While government agencies ponder the next logical step in promoting safety through technology insertion, automotive industry engineers already are investigating systems that sense impending danger—like a collision or a rollover—and alert the driver accordingly.
Capabilities presently in development merge such logic with computerized control of vehicle braking, steering and suspension components; even sensing a person or an animal in the way. This combination introduces the opportunity to create powerful, automatic collision-avoidance systems with the promise of a dramatic increase in safety on our roadways. Liability concerns and consumers’ desire for improved safety make new protective features a high priority for automakers, both domestically and abroad. Various sensing technologies already underpin applications like adaptive cruise control, parking assist and pre-collision mitigation. Each application includes specialized technology (infrared, LIDAR, RADAR, ultrasonic, etc.) that generally provides either a ranging or a recognition function.
The Road Ahead, Literally
BMW AG (Munich, Germany) recently announced availability for its 7-Series, later this year, of a far-infrared-based night vision system. Night Vision is purported to offer a considerable enrichment of the nighttime driving experience but stops short of attempting to identify image content.
Even given Night Vision’s potential for automatic object identification, the application is very complex: object sensing— especially pedestrian detection and avoidance—requires both ranging and recognition. Combining the two disparate operations can be expensive, difficult to implement and pose important developmental hurdles.

·····

■ EXERCISE AIM
Repeat the passage of the automotive safety text that starts at "The Road Ahead, Literally" and ends at "important developmental hurdles.", swapping "expensive" for "costly". The listing that comes next is from a separate source.

■ RAW DATA

·····

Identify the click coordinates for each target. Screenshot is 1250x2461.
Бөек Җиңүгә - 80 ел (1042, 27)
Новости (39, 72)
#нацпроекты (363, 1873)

·····

■ SOLUTION FOR THIS PROBLEM
The Road Ahead, Literally
BMW AG (Munich, Germany) recently announced availability for its 7-Series, later this year, of a far-infrared-based night vision system. Night Vision is purported to offer a considerable enrichment of the nighttime driving experience but stops short of attempting to identify image content.
Even given Night Vision’s potential for automatic object identification, the application is very complex: object sensing— especially pedestrian detection and avoidance—requires both ranging and recognition. Combining the two disparate operations can be costly, difficult to implement and pose important developmental hurdles.